California will have borrowed close to $25 billion by the fall for pandemic-driven unemployment benefit costs that will have to be repaid to the federal government, according to the state’s Employment Development Department.
Prior to the COVID-19 pandemic, at the start of 2020, the state’s Unemployment Insurance trust fund held $3.3 billion in reserves, according to the Legislative Analyst’s Office.
Despite these reserves, the state’s UI trust fund became insolvent during the summer of 2020 after the initial pandemic lockdowns resulted in widespread job losses, the LAO wrote.
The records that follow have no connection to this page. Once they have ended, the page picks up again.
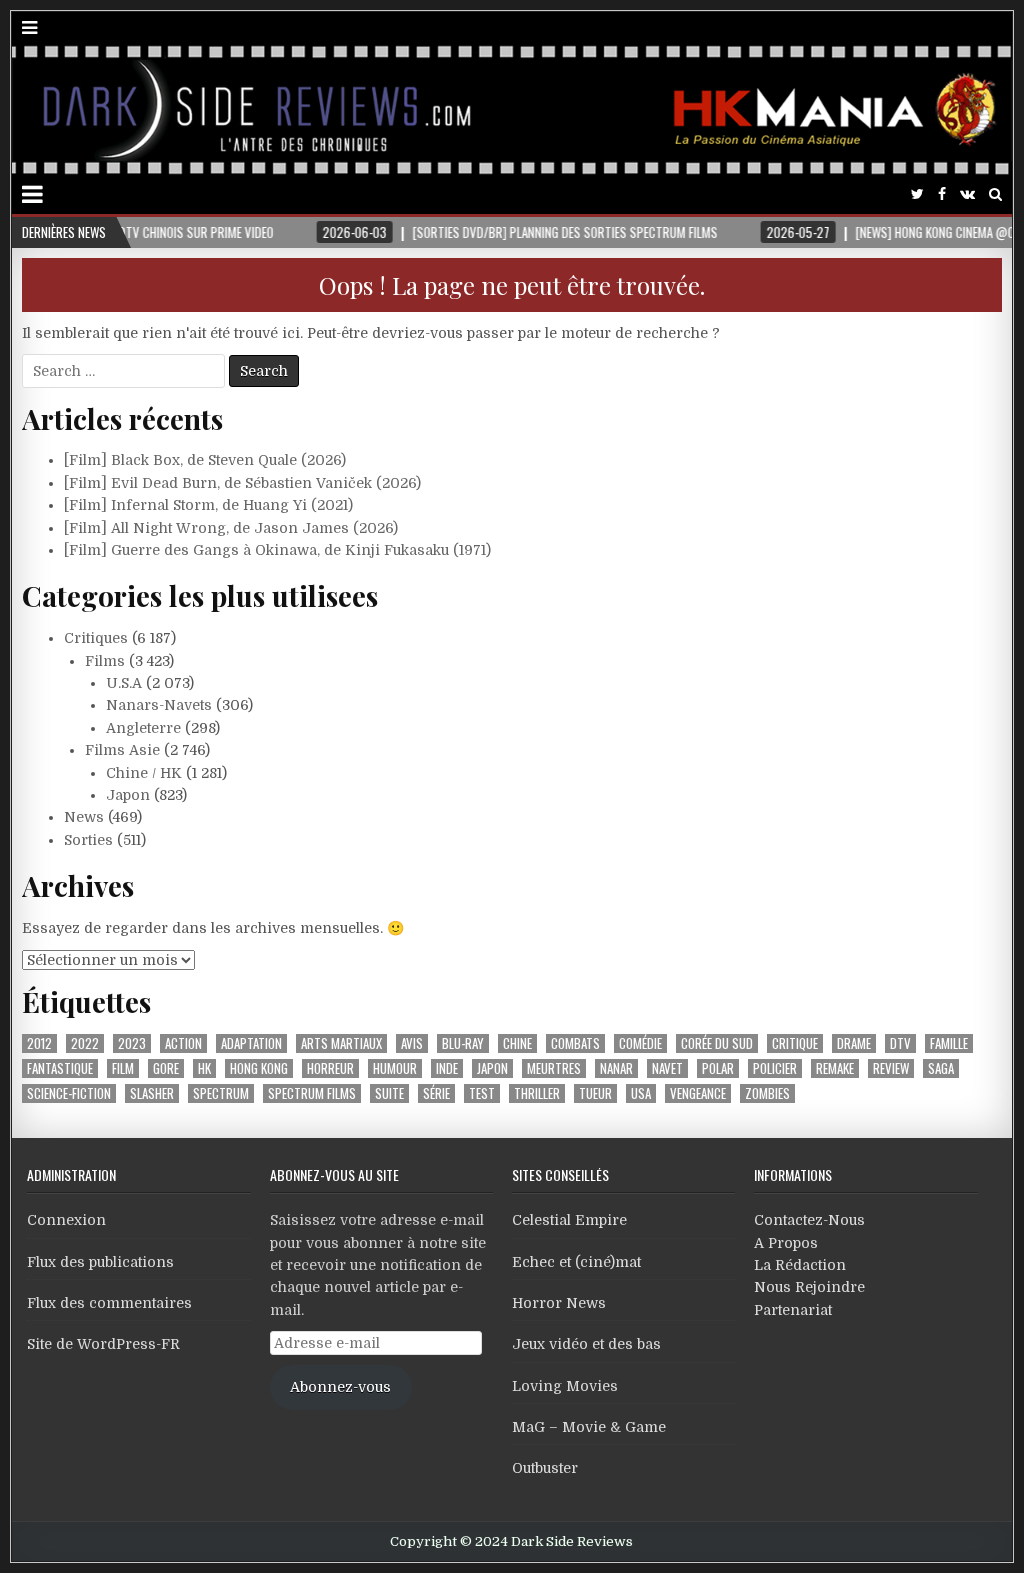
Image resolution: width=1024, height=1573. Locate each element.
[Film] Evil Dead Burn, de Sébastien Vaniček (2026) (242, 483)
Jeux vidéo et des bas (586, 1344)
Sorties (88, 840)
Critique (795, 1043)
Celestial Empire (569, 1220)
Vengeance (698, 1093)
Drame (854, 1043)
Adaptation (251, 1043)
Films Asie (122, 750)
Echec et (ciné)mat (576, 1262)
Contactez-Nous (809, 1220)
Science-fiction (69, 1093)
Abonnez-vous (340, 1387)
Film (123, 1068)
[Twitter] (917, 194)
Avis (412, 1043)
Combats (575, 1043)
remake (835, 1068)
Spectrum (221, 1093)
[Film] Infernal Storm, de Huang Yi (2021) (208, 505)
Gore (166, 1068)
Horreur (330, 1068)
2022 (85, 1043)
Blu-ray (463, 1043)
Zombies (767, 1093)
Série (436, 1093)
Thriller (537, 1093)
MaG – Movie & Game (589, 1427)
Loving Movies (565, 1386)
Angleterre (143, 728)
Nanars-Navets (159, 705)
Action (183, 1043)
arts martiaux (341, 1043)
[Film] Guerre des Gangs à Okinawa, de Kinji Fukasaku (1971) (277, 550)
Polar (718, 1068)
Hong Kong (259, 1068)
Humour (395, 1068)
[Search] (995, 194)
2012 (39, 1043)
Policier (775, 1068)
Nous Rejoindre (809, 1287)
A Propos (786, 1243)
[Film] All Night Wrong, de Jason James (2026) (231, 528)
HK (204, 1068)
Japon (128, 795)
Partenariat (793, 1310)
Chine (517, 1043)
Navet (667, 1068)
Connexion (66, 1220)
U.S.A (124, 683)
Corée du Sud (717, 1043)
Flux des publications (100, 1262)
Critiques (96, 638)
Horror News (559, 1303)
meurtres (554, 1068)
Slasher (152, 1093)
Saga (941, 1068)
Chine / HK (144, 773)
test (482, 1093)
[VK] (967, 194)
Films (105, 661)
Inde (447, 1068)
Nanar (616, 1068)
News (84, 817)
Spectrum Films (312, 1093)
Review (891, 1068)
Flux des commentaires (109, 1303)
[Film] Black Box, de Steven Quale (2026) (205, 460)
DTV (900, 1043)
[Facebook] (942, 194)
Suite (389, 1093)
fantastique (60, 1068)
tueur (595, 1093)
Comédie (640, 1043)
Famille (949, 1043)
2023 (132, 1043)
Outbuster (545, 1468)
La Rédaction (800, 1265)
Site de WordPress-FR (103, 1344)
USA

By December 2020, the state’s unemployment trust fund balance had a negative $18 billion balance.
The pandemic-driven strain on state unemployment funds echoes that of the 2008 global financial crisis.
Eight states issued bonds back then to repay the federal loans more quickly and at a lower cost compared with the cost of a federal loan that began accruing interest, according to a May 2020 Moody’s Investors Service report. California was not among them.
The states that bonded for UI debt were Arizona, Colorado, Idaho, Illinois, Michigan, Nevada, Pennsylvania and Texas, according to Moody’s. Pennsylvania was the last state to repay its UI bonds in January 2020, analysts wrote.
California business owners, who fear they will have to repay the overhang through increased business taxes, have questioned why the Legislature didn’t pay the cost using the state’s estimated $75.7 billion surplus and federal coronavirus relief aid windfall.
In his May budget proposal, Gov. Gavin Newsom proposed approximately $1 billion in federal American Rescue Plan Act funds to pay down unemployment insurance debt, said H.D. Palmer, a Department of Finance spokesman.
“During the spring, the Legislature proposed $2 billion in payroll tax credits to specified employers over 10 years. An agreement wasn’t reached prior to the budget deadline, and the Budget Act did not include funding for UI debt payment,” Palmer said. “However, discussions between the Administration and the Legislature on this issue are ongoing.”
Republicans had unleashed a flurry of last-minute amendments, including a measure aimed at tackling unemployment costs, before the budget was approved in June, all of which failed.
“This bill, like the June 15 framework bill, fails to deal with the basics. It doesn’t fix EDD (California’s Employment Development Department), a system marred by fraud with a growing backlog,” Assemblymember Vince Fong, R-Bakersfield, who is vice chair of the Assembly’s budget committee, testified during budget hearings. “It doesn’t pay off the unemployment debt — and even more concerning is the insufficient funding to fight wildfires.”
“States’ ability to borrow from the federal government to make UI payouts is a longstanding benefit for state economies at times of recession when unemployment payouts are increasing faster than the employer assessments that fund the UI trust,” Moody’s analysts wrote. “The loans are repaid from federal assessments on employers after the economy begins to recover.”
When advantageous from a rate perspective, Moody’s analysts said, state bonds are sometimes issued to refinance and extend the federal UI loans. The Coronavirus Aid, Relief and Economic Security (CARES) Act significantly expanded available unemployment benefits and waived interest payments on state UI loans through December 2020. During the last recession, when 35 states incurred federal UI borrowings, the federal government waived interest payments for two years, Moody’s analysts wrote.
Many state UI funds are insolvent partly because states reduce employer payroll taxes that fund UI during times of low unemployment, which was the case during the last several years of the expansion, Moody’s wrote.